:: Exercise objective ::
Word for word, repeat all the entries below, but without the pictures.

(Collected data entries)
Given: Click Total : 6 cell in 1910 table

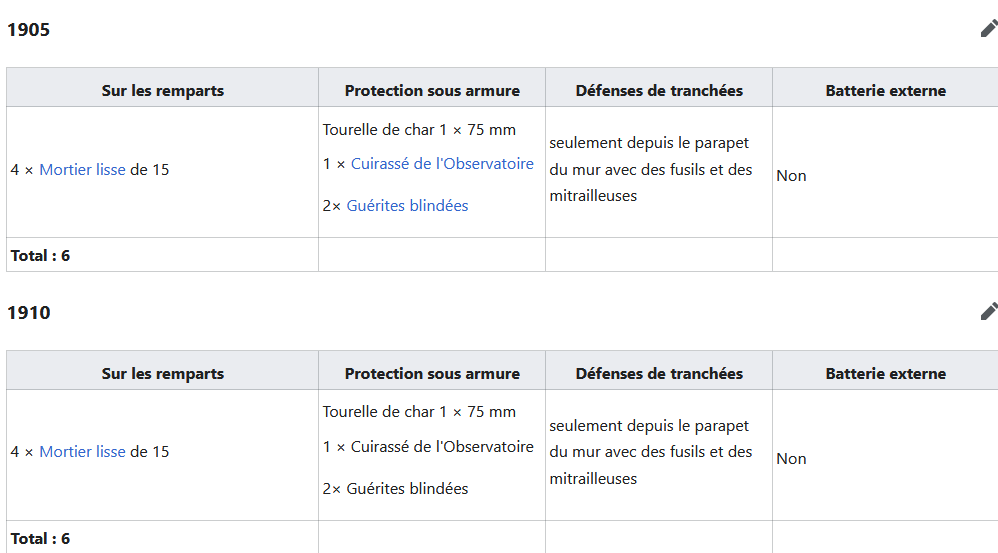Looking at the screenshot, I should point(162,537).
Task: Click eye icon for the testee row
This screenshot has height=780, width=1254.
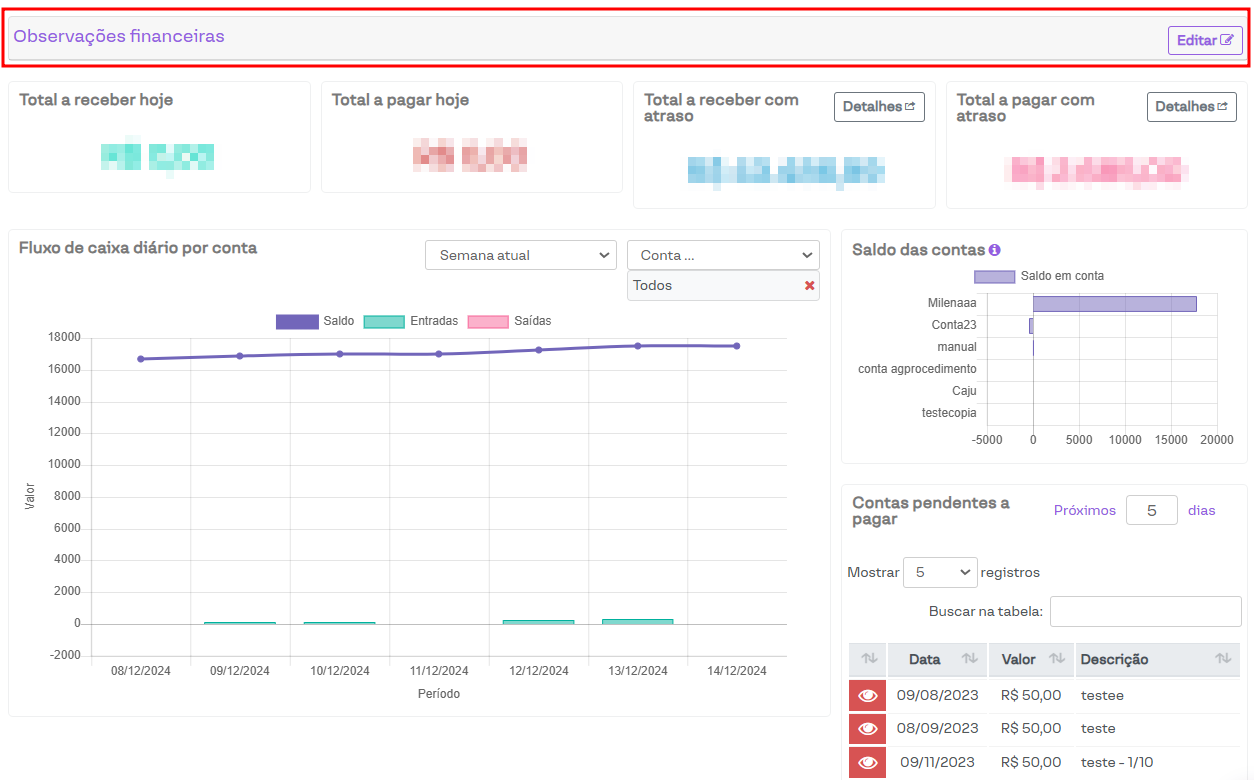Action: [x=867, y=695]
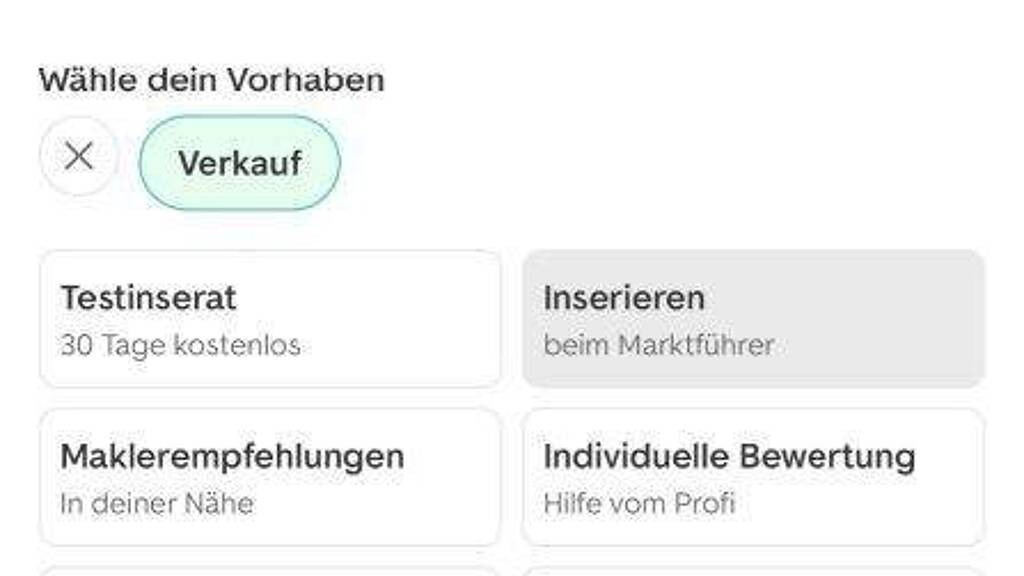Open the Testinserat card
Viewport: 1024px width, 576px height.
click(270, 319)
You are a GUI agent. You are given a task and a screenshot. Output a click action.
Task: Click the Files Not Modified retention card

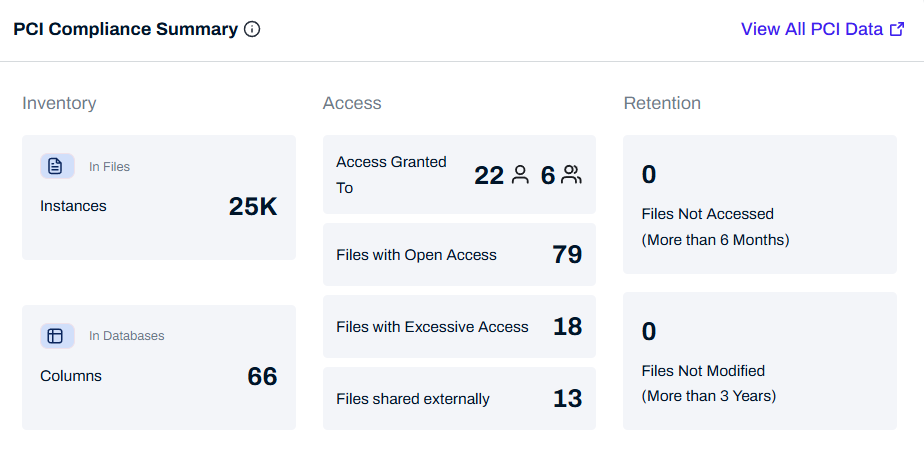pos(759,361)
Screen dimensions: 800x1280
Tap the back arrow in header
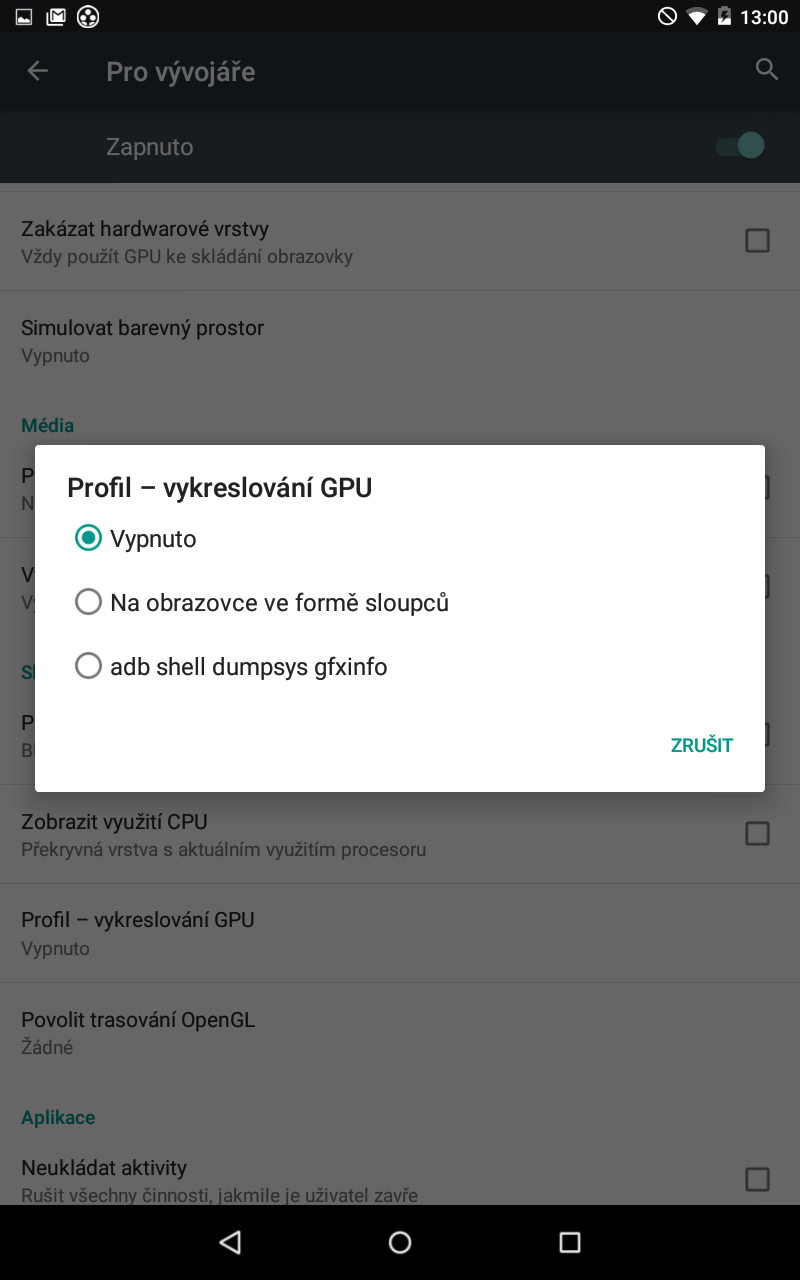[37, 71]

:: Response ::
Given: Click Total : 6 cell in 1910 table

Looking at the screenshot, I should point(162,537).
Task: Click eye icon for the testee row
This screenshot has height=780, width=1254.
Action: [x=867, y=695]
Open the Testinserat card
Viewport: 1024px width, 576px height.
click(270, 319)
You are a GUI agent. You are given a task and a screenshot. Output a click action.
Task: Click the Files Not Modified retention card

pos(759,361)
Screen dimensions: 800x1280
Tap the back arrow in header
[37, 71]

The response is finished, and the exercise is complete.